ACEB pede que senadores votem contra PEC dos Precatórios





A presidente da Associação Classista de Educação e Esporte da Bahia (ACEB), Marinalva Nunes, gravou um vídeo para incentivar que os baianos cobrem dos senadores o voto contrário à aprovação da PEC (Proposta de Emenda à Constituição) dos Precatórios. Na gravação, que está circulando em grupos de Whatsapp e redes sociais, a professora aposentada destaca que os precatórios do Fundo de Manutenção e Desenvolvimento do Ensino Fundamental e de Valorização do Magistério (Fundef), cujas quitações serão adiadas caso a PEC proposta pelo Governo Federal seja aprovada em dois turnos pelo Senado Federal, são dívidas da União com a Bahia, Ceará, Pernambuco e Amazonas. “O direito dos trabalhadores desses estados de receberem os valores provenientes desses precatórios já foram reconhecidos pelo Supremo Tribunal Federal (STF). Portanto, a batalha jurídica já está superada. O que temos, agora, é uma batalha política. Precisamos, portanto, pressionar nossos senadores para que eles façam valer o Direito já conquistado”, declarou.

Marinalva Nunes disse, ainda, que os trabalhadores aposentados que estavam em exercício entre 1997 e 2006, ainda que já aposentados, têm o direito de receber os precatórios conforme decisão do STF. “Muitos professores estão contando com esses recursos que lhes pertencem por decisão judicial transitada em julgado para quitar dívidas antigas. Estamos especialmente de olho no posicionamento dos senadores dos estados mais afetados pela PEC, como é o caso da Bahia, mas precisamos cobrar o voto contrário à PEC de todos os senadores federais, sem exceção”, destacou a presidente da ACEB, que também é coordenadora jurídica da Federação dos Trabalhadores Públicos do Estado da Bahia (Fetrab), conselheira da Associação dos Funcionários Públicos do Estado da Bahia (AFPEB) e membro da Diretoria da Confederação dos Servidores Públicos do Estado da Bahia - Regional Bahia (CSPB).

Com a PEC dos Precatórios, o governo federal pretende criar um teto de pagamentos para essas dívidas do poder público. A lista de precatórios soma R$ 89,1 bilhões. A PEC derruba esse valor para R$ 44,5 bilhões, o que abriria um espaço de R$ 44,6 bilhões no Orçamento de 2022. No entanto, a avaliação da ACEB, que coincide com o posicionamento da maioria dos ministros do STF, é a de que a PEC é inconstitucional, já que não pagar precatório é descumprir decisão judicial.
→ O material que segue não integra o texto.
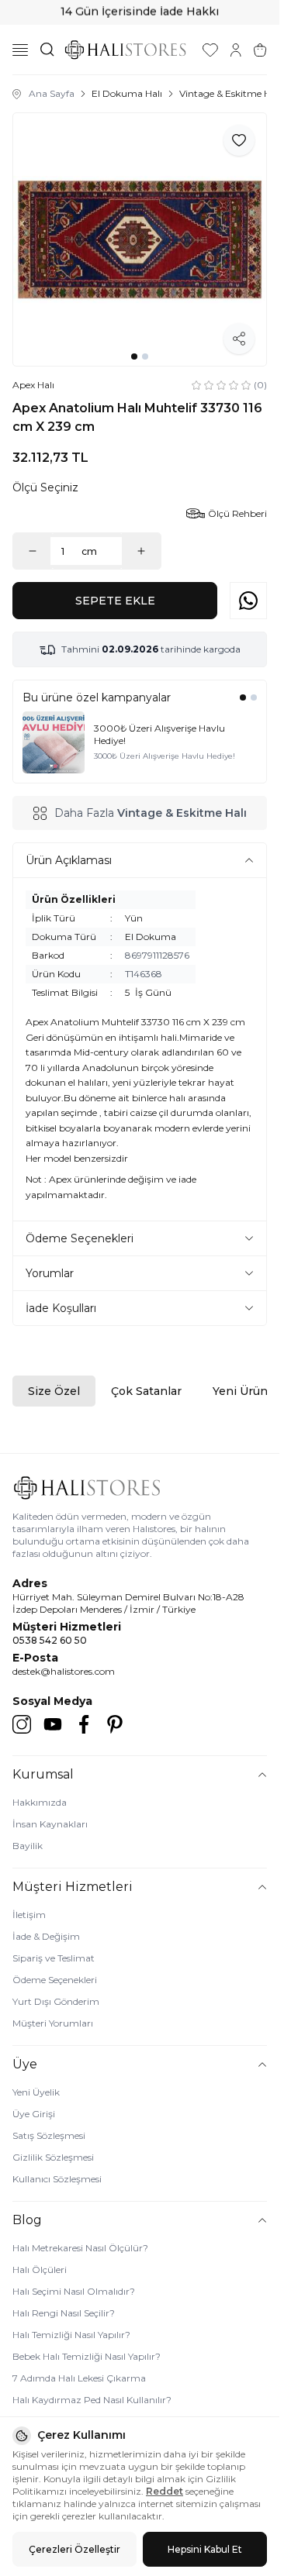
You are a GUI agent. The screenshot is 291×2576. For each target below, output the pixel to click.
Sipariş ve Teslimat (53, 1958)
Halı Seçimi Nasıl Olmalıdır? (73, 2291)
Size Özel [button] (54, 1391)
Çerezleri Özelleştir (74, 2549)
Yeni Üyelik (36, 2092)
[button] (134, 356)
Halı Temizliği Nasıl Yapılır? (71, 2334)
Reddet (164, 2491)
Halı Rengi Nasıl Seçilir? (63, 2313)
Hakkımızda (39, 1802)
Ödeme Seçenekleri (54, 1979)
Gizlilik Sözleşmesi (53, 2157)
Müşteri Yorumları (52, 2023)
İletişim (29, 1914)
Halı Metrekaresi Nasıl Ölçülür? (80, 2248)
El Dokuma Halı (127, 93)
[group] (139, 239)
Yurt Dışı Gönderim (55, 2001)
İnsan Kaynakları (50, 1824)
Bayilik (27, 1845)
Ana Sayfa (51, 93)
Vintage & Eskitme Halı (230, 93)
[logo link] (125, 49)
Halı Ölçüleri (39, 2269)
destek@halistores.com (63, 1671)
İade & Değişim (46, 1936)
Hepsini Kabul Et (205, 2549)
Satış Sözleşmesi (48, 2135)
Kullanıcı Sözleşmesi (57, 2179)
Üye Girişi (33, 2114)
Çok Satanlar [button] (146, 1391)
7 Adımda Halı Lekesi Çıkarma (79, 2378)
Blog (27, 2220)
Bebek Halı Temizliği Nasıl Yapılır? (86, 2356)
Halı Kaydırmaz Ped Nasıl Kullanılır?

Por esta razão, em outras ocasiões, o Supremo já se manifestou contra o parcelamento de precatórios, o que pode ser indício para uma decisão futura sobre o mesmo tema.

De acordo com a presidente da ACEB, a entidade está de olho nos textos alternativos à PEC dos Precatórios que foram apresentados pelos senadores Oriovisto Guimarães (Podemos-PR), José Aníbal (PSDB-SP) e Alessandro Vieira (Cidadania-SE) e que, em comum, buscam abrir espaço no Orçamento para bancar o programa de assistência social Auxílio Brasil sem mudar a metodologia de correção do teto de gastos pela inflação e nem deixar de pagar uma fatia dos R$ 89,1 bilhões em dívidas judiciais que a União foi condenada a quitar em 2022. “Todas as três propostas alternativas excluem do teto de gastos os R$16 bilhões em precatórios do antigo Fundef que a União deve aos Estados da Bahia, Ceará, Pernambuco e Amazonas. Por isso, a princípio, aplaudimos a iniciativa dos autores desses textos”, afirmou Marinalva Nunes.

Os senadores que propõem alternativas à PEC original defendem que as transferências constitucionais que dão base aos precatórios não precisam respeitar o teto. Além disso, duas das versões apresentadas como alternativa à PEC dos Precatórios propõem usar parte das verbas destinadas a emendas de congressistas ao Orçamento para custear o Auxílio Brasil. Para incentivar a pressão política sobre todos os senadores, a ACEB está divulgando, juntamente com o vídeo da professora Marinalva Nunes, uma lista com os endereços de e-mail dos senadores, para que eles recebam muitas mensagens de apoio ao voto contrário ao texto original do Projeto de Emenda Constitucional. A PEC aprovada pelos deputados terá como relator no Senado o líder do governo na Casa, Fernando Bezerra (MDB). A previsão é de que possa ir ao plenário ainda na última semana de novembro ou no início de dezembro.